The vulnerability requires network access to exploit and involves a degree of complexity since an attacker must construct a specific certificate chain and successfully present it during a TLS handshake or certificate verification operation. The impact is limited to availability—there is no compromise of confidentiality or integrity.
Root Cause
The root cause lies in the name constraints validation logic within Go's crypto/x509 package. When processing certificates, the verification code does not properly handle the edge case where a DNS name in a certificate's SAN extension is empty while also needing to check against excluded name constraints from another certificate in the chain. This results in an unhandled condition that causes a runtime panic rather than returning an appropriate error.
Attack Vector
An attacker can exploit this vulnerability through network-based attack vectors. The exploitation requires the attacker to present a specially crafted certificate chain to a vulnerable Go application during TLS negotiation or direct certificate verification. The attack does not require authentication or user interaction, but the complexity is elevated because the attacker needs to construct a valid-looking certificate chain with the specific combination of an empty DNS name and excluded name constraints.
The attacker would typically need to be in a position where the target application validates certificates they control, such as during mutual TLS authentication, certificate pinning bypass attempts, or scenarios where the application fetches and validates certificates from untrusted sources.
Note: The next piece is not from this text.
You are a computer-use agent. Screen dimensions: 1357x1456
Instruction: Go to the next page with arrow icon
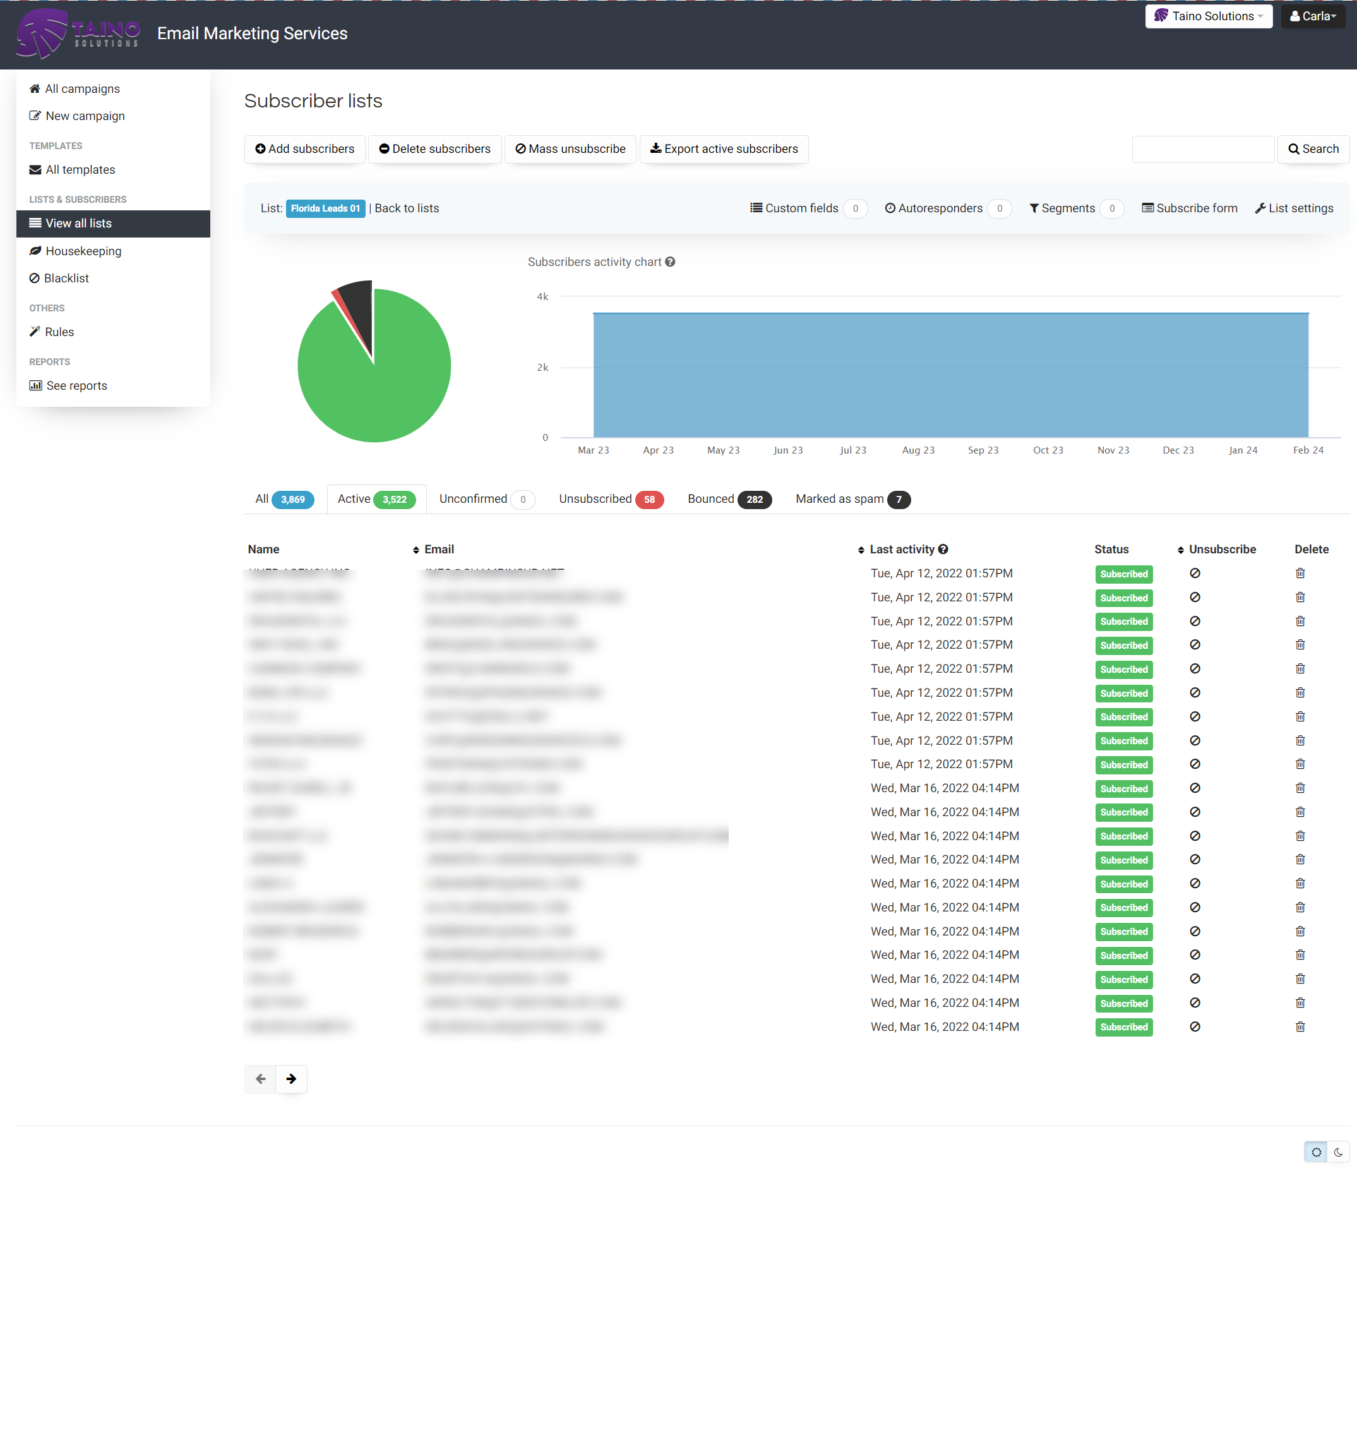[x=291, y=1079]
Detection Methods for CVE-2026-27138
Indicators of Compromise
- Unexpected application crashes or restarts in Go-based services handling TLS connections
- Panic messages in application logs referencing crypto/x509 certificate verification functions
- Service availability interruptions coinciding with TLS handshake attempts from suspicious sources
Detection Strategies
- Monitor application logs for Go panic stack traces mentioning certificate verification or name constraint checking
- Implement health checks that can detect and report certificate verification failures
- Deploy network monitoring to identify anomalous certificate chains being presented to services
- Use runtime application self-protection (RASP) or crash dump analysis to identify the specific panic condition
Monitoring Recommendations
- Enable verbose logging for TLS handshake events in production Go applications
- Set up alerting for application crashes with certificate-related stack traces
- Monitor service availability metrics for Go applications handling TLS connections
- Implement automated restart and notification mechanisms for crashed services
How to Mitigate CVE-2026-27138
Immediate Actions Required
- Identify all Go applications in your environment that perform X.509 certificate verification or use TLS
- Update to a patched version of Go that addresses this vulnerability
- Review certificate validation configurations and consider implementing additional input validation
- Deploy monitoring to detect exploitation attempts before patches can be applied
Patch Information
The Go team has released patches to address this vulnerability. Users should update their Go installations to incorporate the fix. The patch is tracked in the Go Change List 752183. Additional information can be found in the Go Issue Tracker #77953 and the Go Vulnerability Report GO-2026-4600. The Go Announcement Group post provides official guidance on addressing this issue.
Workarounds
- Implement certificate chain pre-validation to reject certificates with empty DNS names before passing them to Go's verification logic
- Use application-level rate limiting and connection monitoring to identify and block potential attack sources
- Deploy reverse proxies or load balancers that can perform certificate validation before requests reach vulnerable Go applications
- Consider wrapping certificate verification calls in recovery mechanisms to prevent full application crashes
# Update Go to the latest patched version
go install golang.org/dl/go1.XX.X@latest
go1.XX.X download
# Rebuild affected applications with updated Go version
go build -o myapp ./cmd/myapp
Disclaimer: This content was generated using AI. While we strive for accuracy, please verify critical information with official sources.